(Request) Reproduce, unchanged, the part of the records that opens with the line containing "Given: Click the red asterisk location marker" and runs through the end of the records, and output nothing else.

(Dataset rows)
- - - - -
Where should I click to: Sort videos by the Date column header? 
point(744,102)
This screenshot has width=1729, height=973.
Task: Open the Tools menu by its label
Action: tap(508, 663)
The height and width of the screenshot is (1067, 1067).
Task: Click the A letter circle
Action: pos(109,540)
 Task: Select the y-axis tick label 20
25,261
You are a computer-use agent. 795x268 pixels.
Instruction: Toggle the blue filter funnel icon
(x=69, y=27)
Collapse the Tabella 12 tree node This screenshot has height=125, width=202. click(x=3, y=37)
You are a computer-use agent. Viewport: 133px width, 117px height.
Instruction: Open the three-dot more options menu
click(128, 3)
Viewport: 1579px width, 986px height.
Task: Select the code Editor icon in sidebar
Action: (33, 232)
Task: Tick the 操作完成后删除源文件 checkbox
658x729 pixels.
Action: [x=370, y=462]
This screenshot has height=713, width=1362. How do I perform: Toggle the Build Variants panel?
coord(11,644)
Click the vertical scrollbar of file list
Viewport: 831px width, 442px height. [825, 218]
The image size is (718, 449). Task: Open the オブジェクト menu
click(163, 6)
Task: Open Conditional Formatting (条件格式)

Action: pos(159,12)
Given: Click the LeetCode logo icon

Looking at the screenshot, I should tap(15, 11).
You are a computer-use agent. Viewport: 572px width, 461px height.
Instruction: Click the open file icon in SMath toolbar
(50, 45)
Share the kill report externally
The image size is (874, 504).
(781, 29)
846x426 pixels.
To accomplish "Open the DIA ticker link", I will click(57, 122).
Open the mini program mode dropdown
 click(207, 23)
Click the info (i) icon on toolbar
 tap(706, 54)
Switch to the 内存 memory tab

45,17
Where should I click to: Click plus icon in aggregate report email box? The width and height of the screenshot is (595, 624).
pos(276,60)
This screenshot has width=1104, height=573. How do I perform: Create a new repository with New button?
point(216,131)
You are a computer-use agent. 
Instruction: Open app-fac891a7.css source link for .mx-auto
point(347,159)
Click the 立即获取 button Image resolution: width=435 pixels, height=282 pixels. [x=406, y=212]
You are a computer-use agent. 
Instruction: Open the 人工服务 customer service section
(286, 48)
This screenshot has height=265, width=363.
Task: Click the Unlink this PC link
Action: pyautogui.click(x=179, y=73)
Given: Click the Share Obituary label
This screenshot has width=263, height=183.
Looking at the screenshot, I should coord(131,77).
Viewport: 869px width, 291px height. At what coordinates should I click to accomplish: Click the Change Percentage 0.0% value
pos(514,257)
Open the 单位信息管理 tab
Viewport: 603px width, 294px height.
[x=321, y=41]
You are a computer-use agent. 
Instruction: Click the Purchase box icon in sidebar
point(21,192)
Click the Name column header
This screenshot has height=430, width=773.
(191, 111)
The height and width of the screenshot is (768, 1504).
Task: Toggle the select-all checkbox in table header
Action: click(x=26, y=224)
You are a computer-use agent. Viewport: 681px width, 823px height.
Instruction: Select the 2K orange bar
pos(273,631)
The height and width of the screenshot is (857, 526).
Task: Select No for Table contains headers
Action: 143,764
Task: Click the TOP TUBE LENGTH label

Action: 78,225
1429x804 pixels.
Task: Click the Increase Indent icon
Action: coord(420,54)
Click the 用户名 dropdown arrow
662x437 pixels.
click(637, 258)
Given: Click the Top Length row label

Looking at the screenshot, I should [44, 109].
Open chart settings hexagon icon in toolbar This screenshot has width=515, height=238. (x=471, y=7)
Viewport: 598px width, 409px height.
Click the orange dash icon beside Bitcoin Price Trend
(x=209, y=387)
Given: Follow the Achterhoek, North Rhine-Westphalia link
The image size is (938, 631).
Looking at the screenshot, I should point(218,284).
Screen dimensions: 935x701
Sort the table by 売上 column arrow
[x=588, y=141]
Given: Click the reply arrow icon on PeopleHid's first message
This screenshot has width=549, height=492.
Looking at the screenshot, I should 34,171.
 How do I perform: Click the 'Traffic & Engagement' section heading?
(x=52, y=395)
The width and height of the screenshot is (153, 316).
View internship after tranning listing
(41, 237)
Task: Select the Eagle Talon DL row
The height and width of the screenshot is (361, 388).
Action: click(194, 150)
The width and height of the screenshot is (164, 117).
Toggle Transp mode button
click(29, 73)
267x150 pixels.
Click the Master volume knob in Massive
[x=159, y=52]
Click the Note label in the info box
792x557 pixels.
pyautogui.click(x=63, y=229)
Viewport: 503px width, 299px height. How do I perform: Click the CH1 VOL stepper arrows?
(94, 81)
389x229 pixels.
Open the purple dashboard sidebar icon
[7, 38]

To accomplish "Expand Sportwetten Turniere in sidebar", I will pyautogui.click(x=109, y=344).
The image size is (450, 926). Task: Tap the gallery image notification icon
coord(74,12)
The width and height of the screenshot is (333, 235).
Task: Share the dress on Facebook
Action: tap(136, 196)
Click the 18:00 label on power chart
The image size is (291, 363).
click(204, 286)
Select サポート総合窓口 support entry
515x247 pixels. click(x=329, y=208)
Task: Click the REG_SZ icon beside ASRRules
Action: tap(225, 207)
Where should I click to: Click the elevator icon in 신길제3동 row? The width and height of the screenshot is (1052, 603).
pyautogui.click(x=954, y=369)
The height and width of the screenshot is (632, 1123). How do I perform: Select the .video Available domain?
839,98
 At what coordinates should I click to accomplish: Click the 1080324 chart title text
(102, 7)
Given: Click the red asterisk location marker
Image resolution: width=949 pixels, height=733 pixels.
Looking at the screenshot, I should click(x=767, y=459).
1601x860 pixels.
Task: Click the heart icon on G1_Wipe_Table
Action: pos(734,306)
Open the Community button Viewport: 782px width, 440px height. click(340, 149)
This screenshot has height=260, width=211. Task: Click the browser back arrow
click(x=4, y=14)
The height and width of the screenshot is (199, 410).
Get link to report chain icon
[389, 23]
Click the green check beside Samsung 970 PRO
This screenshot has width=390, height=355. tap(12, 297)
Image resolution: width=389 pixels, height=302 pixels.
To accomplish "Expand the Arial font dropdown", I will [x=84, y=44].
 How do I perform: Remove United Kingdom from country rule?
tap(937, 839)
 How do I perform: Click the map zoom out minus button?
- - - - -
(Answer to the task)
Given: Click the red asterisk location marker
Image resolution: width=949 pixels, height=733 pixels.
Looking at the screenshot, I should click(x=767, y=459).
1601x860 pixels.
Task: Click the heart icon on G1_Wipe_Table
Action: pos(734,306)
Open the Community button Viewport: 782px width, 440px height. click(340, 149)
This screenshot has height=260, width=211. Task: Click the browser back arrow
click(x=4, y=14)
The height and width of the screenshot is (199, 410).
Get link to report chain icon
[389, 23]
Click the green check beside Samsung 970 PRO
This screenshot has width=390, height=355. tap(12, 297)
Image resolution: width=389 pixels, height=302 pixels.
To accomplish "Expand the Arial font dropdown", I will [x=84, y=44].
 How do I perform: Remove United Kingdom from country rule?
tap(937, 839)
 How do I perform: Click the map zoom out minus button?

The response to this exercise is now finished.